Day 2 - To the Pyrenees

Next stop punched into the TomTom was Millas; a fairly nondescript town usually, but today this marks the start-point for our photo matching challenge. Ten photos of buildings, signs and sights along the route into the Pyrenees, with 50 points per photo.

For the second time in as many days we managed to ignore the TomTom and take a wrong turning. 30 miles later and we were back where we had been, but 30 minutes later into the day! Pair this up with a very leisurely breakfast and we were probably at the back of the line of bangers making their way down towards Andorra.

We caught up with the backmarkers just past Millas, and ten minutes later we were probably about middle of the pack having passed lots of teams parked up taking photos of shop fronts and bus stops to the bemusement of the on-looking locals.

The road got more and more twisty as the altitude increased, and with it came a more and more interesting drive. Although there was snow on ground in places, it was still roasting in the relentless sunshine. Run for the Sun? We’ve already found it! Time for a quick stop to grab an ice cream, and take in the amazing views.

We pressed on up through the Pyranees mountains, closer to the deep white snow on the peaks. Making sure to use the animal siren to good effect with the locals, now getting a much more friendly response than in northern France.

About five miles from the Andorra border we spotted a white vehicle in the distance, and to our delight we again caught up with Team 107 Plain Lazy in the old Bedford Ambulance. A quick chat at a lay-by and we agreed to follow them through the border. A nice idea in theory, but things were about to get interesting!

The general process at the border control is to slow your car to a crawl and wait to be waved through. The Ambulance pulled in, slowed down and then drove straight off. I think the patrol were going to talk to them but having seen them take off they decided to have their fun with our poor old Volvo instead. Step forward Jules, our French linguist, as Luke and I sat frustrated at the growing group of officials surrounding our banger. At first they wanted to know what was in the box on our back seat, but when the Andorra patrol joined their French colleagues, they turned their attention to the Amber Light-bar on the roof.

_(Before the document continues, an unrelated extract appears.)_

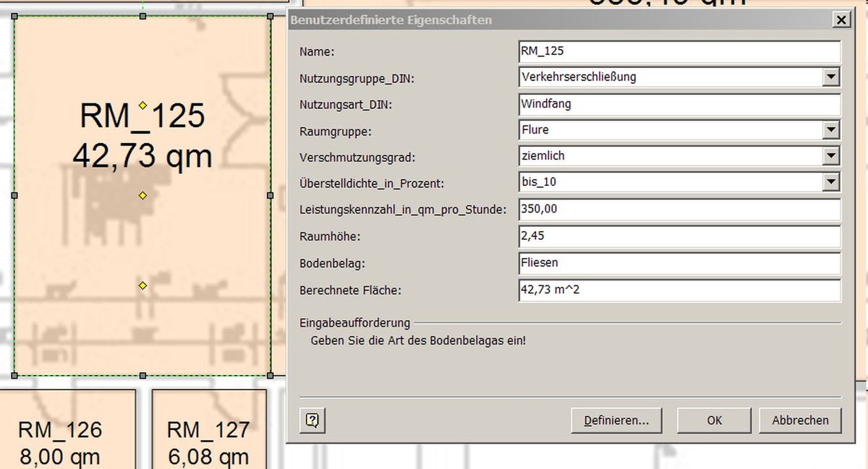Image resolution: width=868 pixels, height=469 pixels.
Task: Open the Nutzungsgruppe_DIN dropdown arrow
Action: pos(830,77)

After lots of shaking of heads, rubbing of chins and private conversations, the decision was final – we were not being allowed access to Andorra! We were made to turn around by patrolmen brandishing pistols, and off we went back down the mountain. There wasn’t really a choice to make; we had to remove the light-bar. Any sensible team on a Banger Rally come equipped with tools, but not the organisers – not even a screwdriver. Our only option was to issue a Mayday SMS to all teams!